**DIRECTIONS**
Find the lines in the records that carry the word "computer". Copy each one.

**LISTED ENTRIES**

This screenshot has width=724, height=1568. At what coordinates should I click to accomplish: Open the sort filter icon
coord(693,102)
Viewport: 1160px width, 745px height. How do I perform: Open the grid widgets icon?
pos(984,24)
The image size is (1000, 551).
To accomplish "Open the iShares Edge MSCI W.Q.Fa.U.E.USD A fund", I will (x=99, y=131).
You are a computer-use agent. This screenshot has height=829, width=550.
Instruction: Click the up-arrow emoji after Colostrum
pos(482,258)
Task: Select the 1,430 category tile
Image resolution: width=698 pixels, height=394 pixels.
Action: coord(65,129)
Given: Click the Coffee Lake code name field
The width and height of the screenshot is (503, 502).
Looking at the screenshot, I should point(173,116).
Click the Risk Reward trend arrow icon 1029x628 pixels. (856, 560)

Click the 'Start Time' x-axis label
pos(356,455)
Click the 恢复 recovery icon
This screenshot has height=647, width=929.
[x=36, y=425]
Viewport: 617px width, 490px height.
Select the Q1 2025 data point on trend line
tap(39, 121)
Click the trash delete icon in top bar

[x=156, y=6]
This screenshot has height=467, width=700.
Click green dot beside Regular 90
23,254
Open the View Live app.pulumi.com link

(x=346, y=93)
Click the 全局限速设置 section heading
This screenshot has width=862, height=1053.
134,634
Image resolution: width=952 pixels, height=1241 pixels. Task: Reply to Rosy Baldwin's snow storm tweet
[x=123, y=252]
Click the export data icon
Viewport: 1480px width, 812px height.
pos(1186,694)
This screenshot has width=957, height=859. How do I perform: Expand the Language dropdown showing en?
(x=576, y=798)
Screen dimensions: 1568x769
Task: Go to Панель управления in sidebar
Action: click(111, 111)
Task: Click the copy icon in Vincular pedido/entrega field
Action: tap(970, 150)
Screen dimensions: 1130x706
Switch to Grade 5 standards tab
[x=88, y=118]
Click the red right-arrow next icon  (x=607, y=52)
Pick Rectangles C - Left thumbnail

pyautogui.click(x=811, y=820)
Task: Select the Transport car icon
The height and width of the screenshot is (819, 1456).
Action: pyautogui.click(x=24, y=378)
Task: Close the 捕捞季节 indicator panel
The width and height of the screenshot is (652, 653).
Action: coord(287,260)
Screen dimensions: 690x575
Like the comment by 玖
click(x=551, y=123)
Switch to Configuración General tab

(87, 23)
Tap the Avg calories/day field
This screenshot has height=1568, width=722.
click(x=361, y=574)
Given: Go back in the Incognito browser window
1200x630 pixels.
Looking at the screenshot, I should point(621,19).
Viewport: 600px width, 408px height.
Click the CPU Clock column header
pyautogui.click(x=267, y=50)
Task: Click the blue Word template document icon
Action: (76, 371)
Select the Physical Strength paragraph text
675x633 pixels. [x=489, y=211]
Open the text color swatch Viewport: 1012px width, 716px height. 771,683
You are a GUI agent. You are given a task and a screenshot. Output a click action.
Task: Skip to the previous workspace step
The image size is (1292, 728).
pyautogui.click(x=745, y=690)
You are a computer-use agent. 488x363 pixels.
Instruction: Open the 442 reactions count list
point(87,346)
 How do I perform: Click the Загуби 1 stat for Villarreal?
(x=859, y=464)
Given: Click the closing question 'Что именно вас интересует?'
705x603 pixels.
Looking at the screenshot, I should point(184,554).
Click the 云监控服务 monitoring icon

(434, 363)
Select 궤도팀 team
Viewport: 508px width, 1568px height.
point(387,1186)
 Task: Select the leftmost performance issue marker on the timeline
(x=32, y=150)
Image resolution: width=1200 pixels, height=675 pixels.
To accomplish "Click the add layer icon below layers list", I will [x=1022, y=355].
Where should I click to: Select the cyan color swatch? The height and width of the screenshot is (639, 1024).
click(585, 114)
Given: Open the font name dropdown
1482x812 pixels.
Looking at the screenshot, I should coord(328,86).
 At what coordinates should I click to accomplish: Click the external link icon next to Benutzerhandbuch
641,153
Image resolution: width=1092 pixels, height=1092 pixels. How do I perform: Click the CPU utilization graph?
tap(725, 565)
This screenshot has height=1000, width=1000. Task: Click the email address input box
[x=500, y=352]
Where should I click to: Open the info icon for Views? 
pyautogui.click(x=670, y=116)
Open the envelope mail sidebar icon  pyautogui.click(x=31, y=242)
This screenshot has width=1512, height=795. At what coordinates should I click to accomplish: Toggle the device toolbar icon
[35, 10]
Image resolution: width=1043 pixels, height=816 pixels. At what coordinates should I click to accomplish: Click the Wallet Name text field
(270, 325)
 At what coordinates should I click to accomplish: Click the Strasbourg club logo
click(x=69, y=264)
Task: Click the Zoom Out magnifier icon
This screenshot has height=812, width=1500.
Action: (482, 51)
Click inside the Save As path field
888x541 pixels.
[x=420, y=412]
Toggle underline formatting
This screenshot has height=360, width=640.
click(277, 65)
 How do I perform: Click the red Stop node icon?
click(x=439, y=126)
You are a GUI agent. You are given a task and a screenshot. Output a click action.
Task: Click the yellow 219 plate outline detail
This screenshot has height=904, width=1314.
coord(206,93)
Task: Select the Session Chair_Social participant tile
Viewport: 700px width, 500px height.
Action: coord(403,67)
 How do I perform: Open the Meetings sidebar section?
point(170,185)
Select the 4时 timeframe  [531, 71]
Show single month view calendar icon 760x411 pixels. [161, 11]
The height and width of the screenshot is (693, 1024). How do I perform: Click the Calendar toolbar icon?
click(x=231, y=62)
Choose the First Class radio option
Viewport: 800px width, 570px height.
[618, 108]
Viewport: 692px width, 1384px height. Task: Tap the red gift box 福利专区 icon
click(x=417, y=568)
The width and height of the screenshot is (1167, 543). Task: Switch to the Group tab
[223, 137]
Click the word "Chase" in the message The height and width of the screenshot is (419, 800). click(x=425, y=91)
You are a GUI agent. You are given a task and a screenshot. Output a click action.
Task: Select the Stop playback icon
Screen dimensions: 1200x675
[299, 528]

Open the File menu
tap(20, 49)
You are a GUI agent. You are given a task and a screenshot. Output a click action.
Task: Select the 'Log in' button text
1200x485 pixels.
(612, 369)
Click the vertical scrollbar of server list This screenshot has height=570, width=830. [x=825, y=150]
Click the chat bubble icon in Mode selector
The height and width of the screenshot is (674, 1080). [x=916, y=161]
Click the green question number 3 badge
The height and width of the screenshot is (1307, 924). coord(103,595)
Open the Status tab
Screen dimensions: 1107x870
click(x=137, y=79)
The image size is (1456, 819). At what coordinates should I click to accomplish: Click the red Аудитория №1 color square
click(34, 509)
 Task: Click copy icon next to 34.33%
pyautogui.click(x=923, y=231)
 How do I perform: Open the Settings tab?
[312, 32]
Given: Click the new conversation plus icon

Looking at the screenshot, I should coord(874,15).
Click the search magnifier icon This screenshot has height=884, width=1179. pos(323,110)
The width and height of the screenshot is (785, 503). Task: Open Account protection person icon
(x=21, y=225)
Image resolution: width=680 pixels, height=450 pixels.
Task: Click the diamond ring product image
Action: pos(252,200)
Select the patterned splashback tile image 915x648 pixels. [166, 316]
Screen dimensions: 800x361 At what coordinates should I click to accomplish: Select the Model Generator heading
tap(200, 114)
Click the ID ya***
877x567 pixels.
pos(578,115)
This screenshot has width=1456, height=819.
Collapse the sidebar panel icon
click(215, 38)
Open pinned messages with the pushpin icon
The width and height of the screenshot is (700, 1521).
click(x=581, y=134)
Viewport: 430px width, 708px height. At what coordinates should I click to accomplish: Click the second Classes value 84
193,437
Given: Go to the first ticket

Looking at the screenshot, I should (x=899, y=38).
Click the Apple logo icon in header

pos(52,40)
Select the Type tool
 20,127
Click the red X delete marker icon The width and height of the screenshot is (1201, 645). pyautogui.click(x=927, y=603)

**WRITTEN RESPONSE**
You are a computer-use agent. This screenshot has height=829, width=550.
You are a computer-use agent. 488x363 pixels.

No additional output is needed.